L’altro grande pilastro del sistema antinfortunistico aziendale è costituito da chi detiene la mappa delle competenze ovvero dal sistema di prevenzione e protezione e dal suo responsabile (RSPP). Il suo ruolo però, per essere del tutto efficace, deve possedere le seguenti specifiche:

  • L’RSPP non deve mai autocensurarsi, deve pensare solo alla sicurezza ed alla prevenzione, mai ai costi che occorre sostenere perché la ricerca della responsabilità penale dell’RSPP è diventata ormai una linea guida della prassi giuridica;
  • L’RSPP deve essere una unità organizzata con mezzi, persone, strumenti.
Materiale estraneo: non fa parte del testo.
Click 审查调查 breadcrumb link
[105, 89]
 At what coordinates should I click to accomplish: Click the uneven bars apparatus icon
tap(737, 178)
Il datore di lavoro deve rendere efficiente il servizio di prevenzione come si è visto nella sentenza della c.c. n.29770 del 20/06/2013 dove viene condannato l’A.D. per mancata applicazione dei presidi di sicurezza che discende dal non aver consentito all’ RSPP pur nominato di svolgere con effettività il servizio;
  • L’RSPP non deve svolgere compiti di vigilanza ma avvertire i diretti responsabili quali preposti e/o dirigenti, altrimenti viene accusato anche per ciò che non gli compete.

L’atto di nomina dell’RSPP non è un atto di delega (sentenza della c.c. n.20682 del 21/05/2014) ovvero con cui il DL trasferisce delle responsabilità, ma risponde penalmente quando non compie il suo dovere di informare o omette di segnalare situazioni di rischio che ha l’obbligo di conoscere (conoscere ragionevolmente utilizzando la prudenza, la perizia, la regola dell’arte): nella sentenza del 23/09/2013 n.39158, l’RSPP viene condannato per il mancato funzionamento di un microinterruttore che ha causato la morte di un lavoratore perché di tale fatto era stato informato il giorno prima.
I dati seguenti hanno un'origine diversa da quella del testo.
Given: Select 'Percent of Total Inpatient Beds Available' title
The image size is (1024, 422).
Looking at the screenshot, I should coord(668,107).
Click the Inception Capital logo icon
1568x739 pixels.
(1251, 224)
La maggior parte delle sentenze riportate in questo articolo avrebbero perso almeno parte dei loro capi di imputazione, soprattutto quelli relativi alla vigilanza, se il DL avesse adottato e correttamente mantenuto (art.30 del T.U.) un sistema di organizzazione e controllo della sicurezza e della salute nei luoghi di lavoro. Chiaramente non un sistema qualsiasi ma quello adeguato alla realtà aziendale e che se messo in atto possa garantire la riduzione se non l’eliminazione degli infortuni e delle malattie professionali che potrebbero coinvolgere i lavoratori.

Una linea guida efficace per tale sistema è contenuta nel D.M. 13/02/2014 “Procedure semplificate per l’adozione dei modelli di organizzazione e gestione nelle piccole e medie imprese” che può essere considerato senza dubbio uno dei decreti chiave per aiutare il DL nella predisposizione ed efficace attuazione dei modelli di organizzazione e di gestione della sicurezza nelle piccole e medie imprese. Tale modello organizzativo (art. 30, comma 5-bis, del decreto legislativo n. 81/2008 e s.m.i.,) riporta indicazioni gestionali semplificate, di natura operativa, utili alla predisposizione e alla efficace attuazione di un sistema aziendale idoneo a prevenire le conseguenze dei reati previsti dall’art. 25-septies, del decreto legislativo n. 231/2001.